- **What is needed**:
Please rewrite the entries in the stretch from the line containing "The width and height of the screenshot is (917, 632)." through the line containing "(x=492, y=157)", both included, leaving the requests unchanged. Multiply every coordinate in the answers by 0.75 and round each to a whole number, rounding halves up.

- **Recorded data**:
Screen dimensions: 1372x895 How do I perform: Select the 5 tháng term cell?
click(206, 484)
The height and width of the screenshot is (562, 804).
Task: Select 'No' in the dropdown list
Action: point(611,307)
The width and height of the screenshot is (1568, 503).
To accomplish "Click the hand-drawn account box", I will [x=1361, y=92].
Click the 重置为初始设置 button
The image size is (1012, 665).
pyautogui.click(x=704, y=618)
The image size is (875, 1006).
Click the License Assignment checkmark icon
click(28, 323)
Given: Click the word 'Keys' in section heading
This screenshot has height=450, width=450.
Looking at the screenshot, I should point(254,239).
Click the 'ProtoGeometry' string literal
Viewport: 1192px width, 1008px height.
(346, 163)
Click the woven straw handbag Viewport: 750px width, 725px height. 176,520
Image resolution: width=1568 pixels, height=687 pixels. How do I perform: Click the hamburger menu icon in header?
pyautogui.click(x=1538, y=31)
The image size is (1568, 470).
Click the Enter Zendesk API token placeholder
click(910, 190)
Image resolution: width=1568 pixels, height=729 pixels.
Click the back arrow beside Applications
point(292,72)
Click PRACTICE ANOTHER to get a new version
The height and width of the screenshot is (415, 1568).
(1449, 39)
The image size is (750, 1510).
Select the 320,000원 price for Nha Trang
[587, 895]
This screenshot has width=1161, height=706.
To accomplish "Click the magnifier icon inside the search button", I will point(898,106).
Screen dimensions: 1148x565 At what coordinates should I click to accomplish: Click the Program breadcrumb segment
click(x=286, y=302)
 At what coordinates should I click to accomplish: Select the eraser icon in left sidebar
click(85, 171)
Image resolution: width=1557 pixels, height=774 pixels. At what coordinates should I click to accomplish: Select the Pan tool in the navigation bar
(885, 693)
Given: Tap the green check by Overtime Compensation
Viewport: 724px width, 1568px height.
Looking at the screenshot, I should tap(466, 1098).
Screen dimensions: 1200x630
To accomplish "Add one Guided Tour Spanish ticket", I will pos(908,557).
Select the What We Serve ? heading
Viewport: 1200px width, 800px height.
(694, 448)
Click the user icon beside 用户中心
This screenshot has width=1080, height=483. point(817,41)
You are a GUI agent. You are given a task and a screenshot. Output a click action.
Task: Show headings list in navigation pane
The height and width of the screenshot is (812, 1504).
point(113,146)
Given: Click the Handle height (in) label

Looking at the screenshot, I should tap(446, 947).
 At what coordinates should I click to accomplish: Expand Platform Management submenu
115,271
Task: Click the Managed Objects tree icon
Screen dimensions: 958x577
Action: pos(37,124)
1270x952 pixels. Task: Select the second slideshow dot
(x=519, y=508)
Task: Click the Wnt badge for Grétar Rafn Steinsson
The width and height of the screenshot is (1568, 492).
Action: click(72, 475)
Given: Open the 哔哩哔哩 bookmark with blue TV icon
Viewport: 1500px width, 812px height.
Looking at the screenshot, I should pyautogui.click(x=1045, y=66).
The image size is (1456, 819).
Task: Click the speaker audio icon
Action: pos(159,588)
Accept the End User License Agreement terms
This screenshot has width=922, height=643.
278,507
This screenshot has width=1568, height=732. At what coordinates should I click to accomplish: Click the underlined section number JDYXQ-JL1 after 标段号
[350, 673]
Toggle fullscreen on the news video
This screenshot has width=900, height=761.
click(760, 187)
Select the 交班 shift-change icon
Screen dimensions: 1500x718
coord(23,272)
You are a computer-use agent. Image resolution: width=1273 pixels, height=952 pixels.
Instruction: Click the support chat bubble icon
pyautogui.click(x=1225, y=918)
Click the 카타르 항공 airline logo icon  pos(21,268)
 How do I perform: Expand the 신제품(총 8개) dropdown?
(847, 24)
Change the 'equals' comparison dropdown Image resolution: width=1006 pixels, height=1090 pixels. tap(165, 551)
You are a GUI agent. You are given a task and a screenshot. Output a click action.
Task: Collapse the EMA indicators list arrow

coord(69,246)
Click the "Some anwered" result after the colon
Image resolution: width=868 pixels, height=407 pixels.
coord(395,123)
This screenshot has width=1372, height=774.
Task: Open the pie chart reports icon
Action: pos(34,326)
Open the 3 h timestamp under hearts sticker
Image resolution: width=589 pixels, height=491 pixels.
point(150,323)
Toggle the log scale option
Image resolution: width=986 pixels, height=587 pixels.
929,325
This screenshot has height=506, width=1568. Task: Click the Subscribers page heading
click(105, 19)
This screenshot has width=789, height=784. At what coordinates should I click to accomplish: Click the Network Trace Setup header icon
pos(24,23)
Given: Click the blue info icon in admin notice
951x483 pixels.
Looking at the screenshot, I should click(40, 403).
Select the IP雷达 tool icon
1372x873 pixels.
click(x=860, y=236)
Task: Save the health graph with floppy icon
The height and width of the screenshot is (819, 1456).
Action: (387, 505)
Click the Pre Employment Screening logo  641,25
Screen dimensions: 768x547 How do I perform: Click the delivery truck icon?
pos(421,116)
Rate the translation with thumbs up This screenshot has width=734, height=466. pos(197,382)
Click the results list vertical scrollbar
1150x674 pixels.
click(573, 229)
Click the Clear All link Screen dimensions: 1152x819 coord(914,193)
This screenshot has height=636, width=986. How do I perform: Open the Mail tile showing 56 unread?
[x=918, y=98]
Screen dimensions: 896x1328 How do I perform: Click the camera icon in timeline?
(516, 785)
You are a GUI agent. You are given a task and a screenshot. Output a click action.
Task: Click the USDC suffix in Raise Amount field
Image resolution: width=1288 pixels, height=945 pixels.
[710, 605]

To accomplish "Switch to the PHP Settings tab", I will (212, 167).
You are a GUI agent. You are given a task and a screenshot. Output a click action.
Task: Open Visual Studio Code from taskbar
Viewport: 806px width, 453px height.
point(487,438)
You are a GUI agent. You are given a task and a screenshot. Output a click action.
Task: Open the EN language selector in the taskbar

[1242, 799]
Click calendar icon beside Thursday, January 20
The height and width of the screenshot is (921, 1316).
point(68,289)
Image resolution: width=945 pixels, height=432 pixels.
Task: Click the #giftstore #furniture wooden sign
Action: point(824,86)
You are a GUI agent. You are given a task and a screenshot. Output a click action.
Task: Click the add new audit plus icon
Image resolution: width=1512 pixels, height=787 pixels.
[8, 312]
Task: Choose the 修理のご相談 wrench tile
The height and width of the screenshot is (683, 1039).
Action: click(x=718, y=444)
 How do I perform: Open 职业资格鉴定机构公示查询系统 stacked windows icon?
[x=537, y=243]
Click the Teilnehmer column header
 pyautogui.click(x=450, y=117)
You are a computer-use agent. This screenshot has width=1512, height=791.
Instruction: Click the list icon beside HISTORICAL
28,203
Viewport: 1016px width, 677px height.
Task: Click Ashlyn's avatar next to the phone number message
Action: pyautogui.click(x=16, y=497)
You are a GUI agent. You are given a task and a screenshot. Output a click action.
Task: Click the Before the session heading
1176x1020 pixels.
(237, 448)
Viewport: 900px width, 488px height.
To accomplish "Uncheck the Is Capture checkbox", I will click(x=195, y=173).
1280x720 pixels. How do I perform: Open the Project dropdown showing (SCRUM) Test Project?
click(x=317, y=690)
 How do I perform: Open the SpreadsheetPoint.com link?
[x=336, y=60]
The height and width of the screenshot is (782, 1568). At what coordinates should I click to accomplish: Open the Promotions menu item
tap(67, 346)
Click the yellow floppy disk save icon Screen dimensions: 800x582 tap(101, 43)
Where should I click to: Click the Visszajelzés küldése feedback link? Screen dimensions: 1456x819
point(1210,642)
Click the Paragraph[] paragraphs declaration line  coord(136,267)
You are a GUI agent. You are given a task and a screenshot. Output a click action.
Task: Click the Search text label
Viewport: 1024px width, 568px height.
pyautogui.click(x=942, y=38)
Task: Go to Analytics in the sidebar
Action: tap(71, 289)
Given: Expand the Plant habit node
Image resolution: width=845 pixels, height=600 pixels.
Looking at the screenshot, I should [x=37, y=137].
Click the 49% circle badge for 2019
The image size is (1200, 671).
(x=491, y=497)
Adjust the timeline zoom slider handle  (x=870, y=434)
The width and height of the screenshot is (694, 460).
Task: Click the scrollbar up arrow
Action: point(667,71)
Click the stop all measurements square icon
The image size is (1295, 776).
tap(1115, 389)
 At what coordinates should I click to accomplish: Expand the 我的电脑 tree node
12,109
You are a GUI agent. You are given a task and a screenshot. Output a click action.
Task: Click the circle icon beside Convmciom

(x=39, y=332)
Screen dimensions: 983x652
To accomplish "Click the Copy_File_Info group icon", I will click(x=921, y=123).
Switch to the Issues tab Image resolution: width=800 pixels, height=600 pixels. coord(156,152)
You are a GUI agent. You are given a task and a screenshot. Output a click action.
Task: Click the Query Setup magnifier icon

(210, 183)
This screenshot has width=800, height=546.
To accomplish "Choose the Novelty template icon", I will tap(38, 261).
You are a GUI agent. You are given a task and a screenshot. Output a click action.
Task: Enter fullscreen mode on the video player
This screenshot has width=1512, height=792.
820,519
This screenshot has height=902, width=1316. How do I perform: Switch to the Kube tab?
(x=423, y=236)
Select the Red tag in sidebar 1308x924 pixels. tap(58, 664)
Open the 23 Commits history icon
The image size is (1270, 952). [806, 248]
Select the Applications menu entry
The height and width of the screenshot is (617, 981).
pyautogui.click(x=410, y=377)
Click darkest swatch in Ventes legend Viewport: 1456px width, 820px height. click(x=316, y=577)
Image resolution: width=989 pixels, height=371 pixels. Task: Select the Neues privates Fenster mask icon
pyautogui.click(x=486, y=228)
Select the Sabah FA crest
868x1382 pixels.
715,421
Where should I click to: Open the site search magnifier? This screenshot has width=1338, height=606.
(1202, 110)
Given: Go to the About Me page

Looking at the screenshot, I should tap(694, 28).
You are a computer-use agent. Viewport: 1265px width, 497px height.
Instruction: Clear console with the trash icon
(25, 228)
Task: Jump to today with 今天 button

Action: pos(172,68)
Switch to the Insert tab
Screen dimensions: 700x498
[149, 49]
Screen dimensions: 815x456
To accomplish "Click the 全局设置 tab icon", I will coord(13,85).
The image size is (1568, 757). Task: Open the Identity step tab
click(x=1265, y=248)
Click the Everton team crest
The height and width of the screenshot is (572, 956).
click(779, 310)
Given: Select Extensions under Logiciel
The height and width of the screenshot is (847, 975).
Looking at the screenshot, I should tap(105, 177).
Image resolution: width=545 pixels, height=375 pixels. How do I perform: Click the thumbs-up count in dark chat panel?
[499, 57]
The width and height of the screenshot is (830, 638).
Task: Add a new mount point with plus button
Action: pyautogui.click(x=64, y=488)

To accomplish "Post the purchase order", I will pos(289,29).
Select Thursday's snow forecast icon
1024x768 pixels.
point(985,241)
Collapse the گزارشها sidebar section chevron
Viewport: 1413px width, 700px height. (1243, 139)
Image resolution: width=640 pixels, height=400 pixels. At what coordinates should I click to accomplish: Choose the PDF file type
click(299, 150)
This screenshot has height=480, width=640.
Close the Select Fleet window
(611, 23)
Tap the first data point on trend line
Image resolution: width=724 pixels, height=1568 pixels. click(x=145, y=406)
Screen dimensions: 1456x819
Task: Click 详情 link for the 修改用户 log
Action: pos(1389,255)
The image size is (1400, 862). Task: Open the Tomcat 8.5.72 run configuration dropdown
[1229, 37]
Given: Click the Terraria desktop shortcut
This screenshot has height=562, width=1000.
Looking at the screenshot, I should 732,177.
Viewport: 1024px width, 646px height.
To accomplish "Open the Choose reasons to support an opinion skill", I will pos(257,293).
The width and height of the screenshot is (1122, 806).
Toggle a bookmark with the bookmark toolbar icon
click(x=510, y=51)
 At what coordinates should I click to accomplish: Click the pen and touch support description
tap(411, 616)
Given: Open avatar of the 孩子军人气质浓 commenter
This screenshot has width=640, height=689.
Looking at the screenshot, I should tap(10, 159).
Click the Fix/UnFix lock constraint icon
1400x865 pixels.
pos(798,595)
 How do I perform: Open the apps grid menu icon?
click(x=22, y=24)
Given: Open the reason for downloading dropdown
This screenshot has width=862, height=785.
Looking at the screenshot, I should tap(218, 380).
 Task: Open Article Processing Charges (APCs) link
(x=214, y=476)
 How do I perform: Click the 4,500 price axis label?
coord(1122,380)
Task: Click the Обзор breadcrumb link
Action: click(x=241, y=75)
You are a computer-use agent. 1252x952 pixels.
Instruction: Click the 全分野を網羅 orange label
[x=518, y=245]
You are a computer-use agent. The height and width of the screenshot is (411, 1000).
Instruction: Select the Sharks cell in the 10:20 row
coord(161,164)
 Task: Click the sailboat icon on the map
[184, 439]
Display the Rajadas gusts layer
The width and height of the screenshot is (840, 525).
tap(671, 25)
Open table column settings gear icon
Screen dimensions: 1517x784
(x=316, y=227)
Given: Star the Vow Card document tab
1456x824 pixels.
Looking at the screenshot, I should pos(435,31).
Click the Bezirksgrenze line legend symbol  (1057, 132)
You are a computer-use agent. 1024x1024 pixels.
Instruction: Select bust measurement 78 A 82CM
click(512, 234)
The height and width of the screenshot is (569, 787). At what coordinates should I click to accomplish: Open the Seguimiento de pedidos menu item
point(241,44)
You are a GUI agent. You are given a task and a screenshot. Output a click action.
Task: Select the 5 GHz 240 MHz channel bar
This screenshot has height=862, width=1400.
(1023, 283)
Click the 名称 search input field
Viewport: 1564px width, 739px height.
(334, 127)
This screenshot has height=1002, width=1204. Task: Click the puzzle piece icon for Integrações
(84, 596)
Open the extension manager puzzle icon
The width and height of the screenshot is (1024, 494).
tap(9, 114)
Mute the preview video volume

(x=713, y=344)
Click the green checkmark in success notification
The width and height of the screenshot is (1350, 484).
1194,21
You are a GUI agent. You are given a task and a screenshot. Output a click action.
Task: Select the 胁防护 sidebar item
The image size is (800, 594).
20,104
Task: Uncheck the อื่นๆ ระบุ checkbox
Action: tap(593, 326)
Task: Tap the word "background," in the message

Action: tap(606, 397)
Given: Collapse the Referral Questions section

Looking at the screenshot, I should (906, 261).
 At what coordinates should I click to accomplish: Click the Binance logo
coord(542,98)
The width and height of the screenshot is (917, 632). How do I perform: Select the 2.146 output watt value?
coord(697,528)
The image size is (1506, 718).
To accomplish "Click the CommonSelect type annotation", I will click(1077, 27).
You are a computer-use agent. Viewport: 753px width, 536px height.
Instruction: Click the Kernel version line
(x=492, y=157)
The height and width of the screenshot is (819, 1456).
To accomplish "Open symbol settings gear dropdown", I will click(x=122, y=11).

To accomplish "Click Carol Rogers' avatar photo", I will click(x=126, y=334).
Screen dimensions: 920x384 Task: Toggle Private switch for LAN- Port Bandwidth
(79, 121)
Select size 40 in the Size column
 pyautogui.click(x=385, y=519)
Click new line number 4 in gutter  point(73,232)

- **Result of the task**:
The width and height of the screenshot is (917, 632). How do I perform: Select the 2.146 output watt value?
coord(523,396)
The image size is (1506, 718).
To accomplish "Click the CommonSelect type annotation", I will click(808, 20).
You are a computer-use agent. Viewport: 753px width, 536px height.
Instruction: Click the Kernel version line
(x=369, y=118)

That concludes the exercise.